Top US regulators criticized in Senate for bank failures

Top US regulators criticized in Senate for bank failures

'These collapses represent a massive failure in supervision,' says Sen. Elizabeth Warren

By Ovunc Kutlu

ISTANBUL (AA) - A group of top US regulators were criticized in a Senate hearing Tuesday amid the sudden collapse of several American banks in recent weeks.

The Federal Reserve's top regulator on banking, Michael Barr; Federal Deposit Insurance Corporation's (FDIC) Chairman Martin Gruenberg and Treasury Department's Undersecretary for Domestic Finance Nellie Liang answered questions on topics from banking regulations to decisions by regulators during the crisis, in a Senate Banking Committee hearing.

Barr argued that Silicon Valley Bank (SVB) failed because its management practices could not address interest rate risks and issues about its liquidity.

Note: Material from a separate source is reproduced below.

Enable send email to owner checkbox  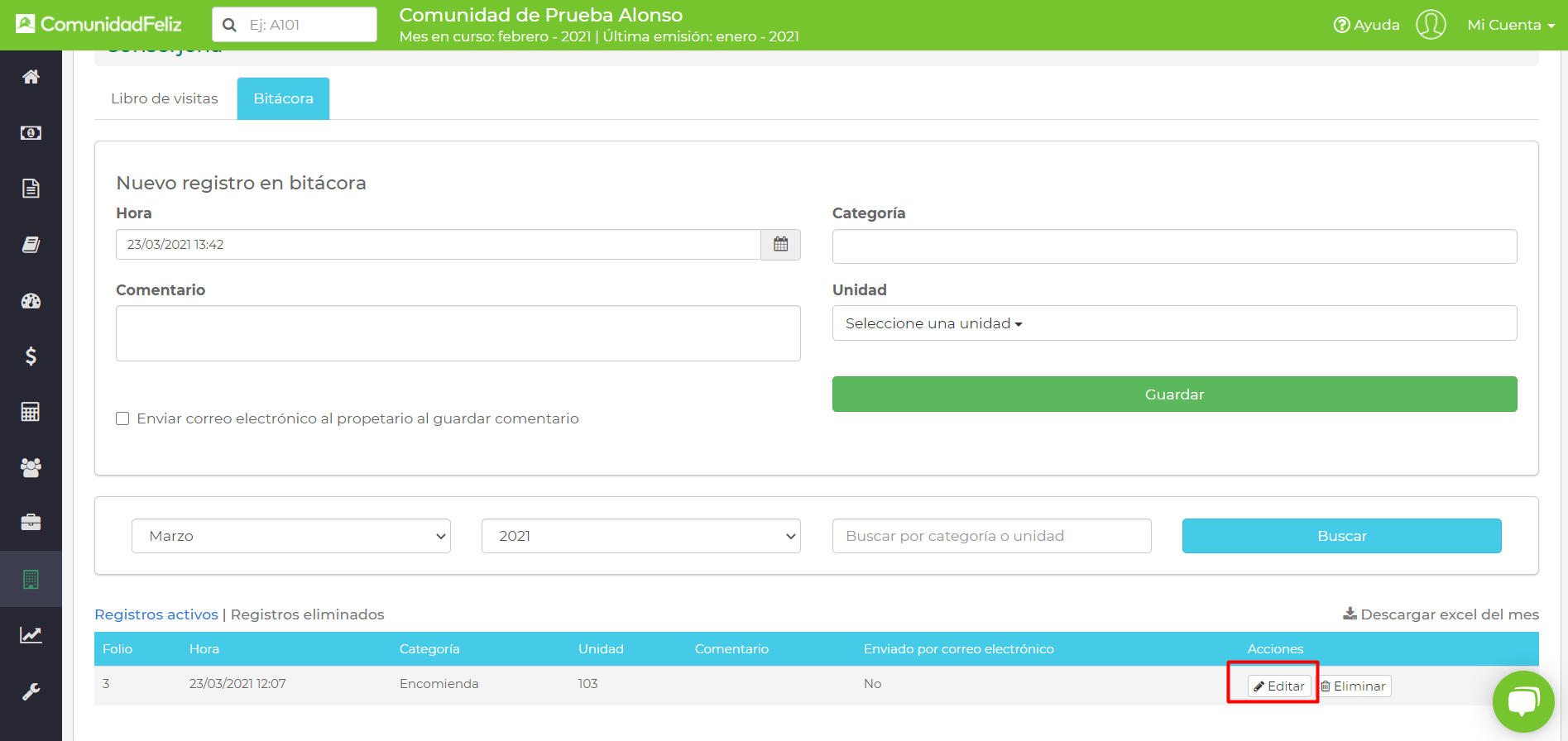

Although customers withdrew $42 billion from the bank March 9 due to widespread panic, Barr said SVB told the Fed an additional $100 billion was scheduled to be withdrawn by depositors the following day.

Barr, the Fed's vice chair for supervision, told lawmakers that the central bank looked for collateral to borrow the additional amount from its discount window to meet the withdrawals.

"We must evolve our understanding of banking in light of changing technologies and emerging risks," Barr told the Senate regarding the collapse of SVB and Signature Bank, in addition to financial difficulties surrounding Silvergate Bank and First Republic Bank.

Sen. Elizabeth Warren, a Democrat from the state of Massachusetts, grilled the officials about banking regulations and asked if rules should be stricter.

The officials agreed that the US should strengthen financial rules in the future.

"These collapses represent a massive failure in supervision," said Warren as she noted that Congress put banking regulations in place in the aftermath of the 2008 financial crisis.

"Executives at SVB and Signature took wild risks and must be held accountable for exploiting their banks," she said, noting that she will soon introduce a bipartisan bill concerning the issue.

No executives from the failed banks appeared at the hearing.

Gruenberg argued that regulators need to rethink how they examine uninsured depositors when calculating the risk profile of a bank.

He said money can flow out of banks with "incredible speed" since "news are amplified through social media channels."

Gruenberg noted that the FDIC has concluded an investigation of the top management at the banks -- a requirement for the agency when an institution fails.

Liang said the sudden demise of the banks required a "swift response.”

"In the days that followed, the federal government took decisive actions to strengthen public confidence in the US banking system and protect the American economy."

She said her agency worked to examine the effects of the failures on the broader banking system and consulted regularly with the Fed and the FDIC.

Liang noted that all the details about the failures are not yet known but the Treasury Department sees the recent developments differently when compared to the financial crisis in 2008.

The three officials will appear Wednesday before the House Financial Services Committee for another hearing.